Answer one: Not always, but 99% of the time yes. The code below calls new twice, with the pointer to array, but the first time it assigns the address of the allocated memory to array2, and the second time it keeps the address to itself. It is possible to delete both array in this scenario.

#include <iostream>

int main()
{
    double *array;
    double *array2;
    const int arraySize = 100000;

    for (int i = 0; i < 2; i++)
    {
        // do I need to call "delete [] array;" here?
        array = new double[arraySize];
        if(i == 0)
        {
            array2 = array;
        }
    }

    int x;
    std::cin >> x; // pause the program to view memory consumption

    delete [] array;
    delete [] array2;

    return 0;
}

Question Two: Is this usage of delete [] sufficient?

Answer Two: no, because the delete call only influences the address pointed to by the pointer you've given it. As you overwrote the pointer in your example, it deletes the last allocated section of memory

Whenever you new (or new[]) memory you must delete (or delete[]) it or it will leak.

Each time you call new you get returned a pointer to the heap allocated object if the new operation succeeds. If the pointer to this memory goes out of scope or is reassigned (i.e. what you are doing here) then you will be unable to delete the memory later.

In your code example, only the last allocated memory will be destroyed. You can use something like process explorer or even task manager to check for memory leaks.

It helps to understand correctly what you are actually doing.

You are not calling new[] twice on the same pointer. You are calling new[] twice, and storing both results into the same pointer. new[] simply returns a pointer to the allocated memory. To avoid leaking memory, you have to free that memory again at some point. But the pointer is not the memory, it is just a pointer telling you where the allocated memory is.

So you can always overwrite the pointer, setting it to point to a new, different address. And then you just lost all knowledge of where it used to point to. If it used to point to memory that you ought to free, then you can no longer find that chunk of memory, so you can no longer call delete[] on it, and so... it is leaked.

Yes. Fortunately, there's a better way -- instead of allocating the memory directly, use std::vector:

#include <iostream>
#include <vector>

int main()
{
    double *array;
    const int arraySize = 100000;
    const int numLoops = 100000;

    for (int i = 0; i < numLoops; i++)
    {
       std::vector<double> array(arraySize);
       // use it just like a normal array
    }

    int x;
    std::cin >> x; // pause the program to view memory consumption
    return 0;
}

The vector will be destroyed (and the memory it controls released) each iteration of the loop.

You shouldn't generally use new unless you really need to. I'd go so far as to say there's never a need (or even good reason) to use the array form of new.

Yes. You don't call new on a pointer, you call new and it returns a pointer to the allocated memory. You are responsible for holding onto that pointer and deleting it.
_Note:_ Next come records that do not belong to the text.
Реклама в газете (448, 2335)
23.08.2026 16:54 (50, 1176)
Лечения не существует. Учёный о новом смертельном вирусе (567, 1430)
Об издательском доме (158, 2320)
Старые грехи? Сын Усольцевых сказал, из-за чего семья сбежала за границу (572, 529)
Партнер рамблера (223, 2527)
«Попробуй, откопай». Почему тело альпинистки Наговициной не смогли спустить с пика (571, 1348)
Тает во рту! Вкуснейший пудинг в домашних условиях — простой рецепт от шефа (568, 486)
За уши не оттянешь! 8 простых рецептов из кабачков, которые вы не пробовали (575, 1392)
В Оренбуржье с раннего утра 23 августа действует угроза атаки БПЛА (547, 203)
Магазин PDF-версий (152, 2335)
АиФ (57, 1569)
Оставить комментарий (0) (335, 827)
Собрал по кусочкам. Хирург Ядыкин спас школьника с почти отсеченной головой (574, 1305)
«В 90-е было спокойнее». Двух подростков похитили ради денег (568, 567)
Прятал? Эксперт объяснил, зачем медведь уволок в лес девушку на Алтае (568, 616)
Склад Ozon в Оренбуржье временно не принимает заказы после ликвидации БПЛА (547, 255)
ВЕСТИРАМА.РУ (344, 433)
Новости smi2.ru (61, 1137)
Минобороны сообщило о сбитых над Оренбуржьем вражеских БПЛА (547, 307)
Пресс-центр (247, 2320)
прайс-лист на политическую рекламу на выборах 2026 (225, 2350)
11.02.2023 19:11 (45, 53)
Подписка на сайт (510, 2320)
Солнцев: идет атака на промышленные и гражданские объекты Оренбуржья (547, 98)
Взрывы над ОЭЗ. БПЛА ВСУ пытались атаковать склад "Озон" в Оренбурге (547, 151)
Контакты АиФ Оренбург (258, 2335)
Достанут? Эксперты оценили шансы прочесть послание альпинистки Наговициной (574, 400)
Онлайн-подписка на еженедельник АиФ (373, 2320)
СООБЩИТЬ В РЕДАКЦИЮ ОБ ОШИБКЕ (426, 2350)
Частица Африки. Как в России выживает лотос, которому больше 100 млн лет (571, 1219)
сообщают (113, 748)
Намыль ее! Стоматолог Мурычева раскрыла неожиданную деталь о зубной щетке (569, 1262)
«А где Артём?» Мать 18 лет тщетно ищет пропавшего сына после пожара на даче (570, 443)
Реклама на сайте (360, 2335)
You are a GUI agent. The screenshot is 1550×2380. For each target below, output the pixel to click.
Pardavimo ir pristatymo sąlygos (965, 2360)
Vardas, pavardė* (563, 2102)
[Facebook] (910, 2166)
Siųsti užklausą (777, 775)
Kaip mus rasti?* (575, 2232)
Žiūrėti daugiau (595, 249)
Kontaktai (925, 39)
If you overwrite that value, as you are, you are leaking.

No, it's not sufficient.

Each time you call new or new[], some memory is allocated, and you are given the address of that memory (in order to be able to use it). Each piece of memory must eventually be deleted (or delete[]d).

You are storing that address in array, but then immediately overwriting it on the next iteration. Therefore you have no way of delete-ing all of pieces of memory that you've been allocated. Therefore you have a memory leak.